— Source records —
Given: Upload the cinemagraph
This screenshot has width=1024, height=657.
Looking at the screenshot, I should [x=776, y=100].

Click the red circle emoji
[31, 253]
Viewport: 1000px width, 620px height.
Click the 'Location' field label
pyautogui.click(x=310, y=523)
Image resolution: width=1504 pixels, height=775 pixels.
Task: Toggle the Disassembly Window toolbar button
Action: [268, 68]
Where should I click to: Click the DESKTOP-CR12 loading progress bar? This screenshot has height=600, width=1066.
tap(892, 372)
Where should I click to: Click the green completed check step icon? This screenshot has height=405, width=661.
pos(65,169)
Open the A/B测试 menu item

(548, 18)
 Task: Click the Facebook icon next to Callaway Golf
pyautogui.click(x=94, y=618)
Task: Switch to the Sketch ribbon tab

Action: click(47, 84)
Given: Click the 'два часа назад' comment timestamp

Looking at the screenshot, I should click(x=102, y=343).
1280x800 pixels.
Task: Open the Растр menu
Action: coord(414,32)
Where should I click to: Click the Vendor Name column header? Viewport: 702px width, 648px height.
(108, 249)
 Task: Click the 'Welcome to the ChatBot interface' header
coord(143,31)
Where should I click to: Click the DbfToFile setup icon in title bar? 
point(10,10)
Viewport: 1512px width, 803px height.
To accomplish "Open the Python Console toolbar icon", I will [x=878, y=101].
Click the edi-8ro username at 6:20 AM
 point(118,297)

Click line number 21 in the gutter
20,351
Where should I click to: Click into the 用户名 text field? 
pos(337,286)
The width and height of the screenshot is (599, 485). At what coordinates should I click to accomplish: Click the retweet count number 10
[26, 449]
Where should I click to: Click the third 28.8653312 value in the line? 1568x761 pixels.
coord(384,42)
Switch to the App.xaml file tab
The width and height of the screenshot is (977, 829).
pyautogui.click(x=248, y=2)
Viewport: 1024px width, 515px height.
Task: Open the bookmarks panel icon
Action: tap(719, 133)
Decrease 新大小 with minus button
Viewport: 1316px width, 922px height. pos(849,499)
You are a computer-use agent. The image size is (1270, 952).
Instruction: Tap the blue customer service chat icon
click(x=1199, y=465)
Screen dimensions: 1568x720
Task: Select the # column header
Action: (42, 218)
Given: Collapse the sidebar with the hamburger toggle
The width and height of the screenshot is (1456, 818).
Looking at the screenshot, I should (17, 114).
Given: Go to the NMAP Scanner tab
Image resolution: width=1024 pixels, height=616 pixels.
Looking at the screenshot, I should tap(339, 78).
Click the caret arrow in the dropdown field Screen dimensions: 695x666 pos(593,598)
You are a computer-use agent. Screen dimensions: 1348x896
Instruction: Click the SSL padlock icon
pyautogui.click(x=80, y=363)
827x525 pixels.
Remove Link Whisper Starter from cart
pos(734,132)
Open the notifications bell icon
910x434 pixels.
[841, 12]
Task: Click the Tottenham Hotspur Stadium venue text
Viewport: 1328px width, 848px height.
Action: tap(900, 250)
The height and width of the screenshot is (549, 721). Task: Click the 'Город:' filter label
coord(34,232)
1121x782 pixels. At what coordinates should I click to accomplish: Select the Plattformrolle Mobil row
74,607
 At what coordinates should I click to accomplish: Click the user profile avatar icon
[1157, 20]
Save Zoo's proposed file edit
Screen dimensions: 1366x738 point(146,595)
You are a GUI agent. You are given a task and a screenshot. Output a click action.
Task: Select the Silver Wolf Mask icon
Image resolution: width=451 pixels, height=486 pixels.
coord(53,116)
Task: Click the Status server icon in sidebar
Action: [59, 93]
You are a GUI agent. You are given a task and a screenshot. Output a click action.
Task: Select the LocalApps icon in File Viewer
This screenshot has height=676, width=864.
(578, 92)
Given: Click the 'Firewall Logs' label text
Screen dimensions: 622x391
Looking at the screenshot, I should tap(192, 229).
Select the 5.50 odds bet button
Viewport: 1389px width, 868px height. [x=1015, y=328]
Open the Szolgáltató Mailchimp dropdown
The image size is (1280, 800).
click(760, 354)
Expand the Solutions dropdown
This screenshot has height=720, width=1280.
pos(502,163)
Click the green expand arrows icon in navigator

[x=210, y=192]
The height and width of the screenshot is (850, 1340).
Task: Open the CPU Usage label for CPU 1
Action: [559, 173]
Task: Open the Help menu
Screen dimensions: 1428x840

— What you need to do —
The response has to match the data exactly, line for line.

— Written response —
Given: Upload the cinemagraph
This screenshot has width=1024, height=657.
Looking at the screenshot, I should [x=776, y=100].

Click the red circle emoji
[31, 253]
Viewport: 1000px width, 620px height.
Click the 'Location' field label
pyautogui.click(x=310, y=523)
Image resolution: width=1504 pixels, height=775 pixels.
Task: Toggle the Disassembly Window toolbar button
Action: [268, 68]
Where should I click to: Click the DESKTOP-CR12 loading progress bar? This screenshot has height=600, width=1066.
tap(892, 372)
Where should I click to: Click the green completed check step icon? This screenshot has height=405, width=661.
pos(65,169)
Open the A/B测试 menu item

(548, 18)
 Task: Click the Facebook icon next to Callaway Golf
pyautogui.click(x=94, y=618)
Task: Switch to the Sketch ribbon tab

Action: click(47, 84)
Given: Click the 'два часа назад' comment timestamp

Looking at the screenshot, I should click(x=102, y=343).
1280x800 pixels.
Task: Open the Растр menu
Action: coord(414,32)
Where should I click to: Click the Vendor Name column header? Viewport: 702px width, 648px height.
(108, 249)
 Task: Click the 'Welcome to the ChatBot interface' header
coord(143,31)
Where should I click to: Click the DbfToFile setup icon in title bar? 
point(10,10)
Viewport: 1512px width, 803px height.
To accomplish "Open the Python Console toolbar icon", I will [x=878, y=101].
Click the edi-8ro username at 6:20 AM
 point(118,297)

Click line number 21 in the gutter
20,351
Where should I click to: Click into the 用户名 text field? 
pos(337,286)
The width and height of the screenshot is (599, 485). At what coordinates should I click to accomplish: Click the retweet count number 10
[26, 449]
Where should I click to: Click the third 28.8653312 value in the line? 1568x761 pixels.
coord(384,42)
Switch to the App.xaml file tab
The width and height of the screenshot is (977, 829).
pyautogui.click(x=248, y=2)
Viewport: 1024px width, 515px height.
Task: Open the bookmarks panel icon
Action: tap(719, 133)
Decrease 新大小 with minus button
Viewport: 1316px width, 922px height. pos(849,499)
You are a computer-use agent. The image size is (1270, 952).
Instruction: Tap the blue customer service chat icon
click(x=1199, y=465)
Screen dimensions: 1568x720
Task: Select the # column header
Action: (42, 218)
Given: Collapse the sidebar with the hamburger toggle
The width and height of the screenshot is (1456, 818).
Looking at the screenshot, I should (17, 114).
Given: Go to the NMAP Scanner tab
Image resolution: width=1024 pixels, height=616 pixels.
Looking at the screenshot, I should tap(339, 78).
Click the caret arrow in the dropdown field Screen dimensions: 695x666 pos(593,598)
You are a computer-use agent. Screen dimensions: 1348x896
Instruction: Click the SSL padlock icon
pyautogui.click(x=80, y=363)
827x525 pixels.
Remove Link Whisper Starter from cart
pos(734,132)
Open the notifications bell icon
910x434 pixels.
[841, 12]
Task: Click the Tottenham Hotspur Stadium venue text
Viewport: 1328px width, 848px height.
Action: tap(900, 250)
The height and width of the screenshot is (549, 721). Task: Click the 'Город:' filter label
coord(34,232)
1121x782 pixels. At what coordinates should I click to accomplish: Select the Plattformrolle Mobil row
74,607
 At what coordinates should I click to accomplish: Click the user profile avatar icon
[1157, 20]
Save Zoo's proposed file edit
Screen dimensions: 1366x738 point(146,595)
You are a GUI agent. You are given a task and a screenshot. Output a click action.
Task: Select the Silver Wolf Mask icon
Image resolution: width=451 pixels, height=486 pixels.
coord(53,116)
Task: Click the Status server icon in sidebar
Action: [59, 93]
You are a GUI agent. You are given a task and a screenshot. Output a click action.
Task: Select the LocalApps icon in File Viewer
This screenshot has height=676, width=864.
(578, 92)
Given: Click the 'Firewall Logs' label text
Screen dimensions: 622x391
Looking at the screenshot, I should tap(192, 229).
Select the 5.50 odds bet button
Viewport: 1389px width, 868px height. [x=1015, y=328]
Open the Szolgáltató Mailchimp dropdown
The image size is (1280, 800).
click(760, 354)
Expand the Solutions dropdown
This screenshot has height=720, width=1280.
pos(502,163)
Click the green expand arrows icon in navigator

[x=210, y=192]
The height and width of the screenshot is (850, 1340).
Task: Open the CPU Usage label for CPU 1
Action: [559, 173]
Task: Open the Help menu
Screen dimensions: 1428x840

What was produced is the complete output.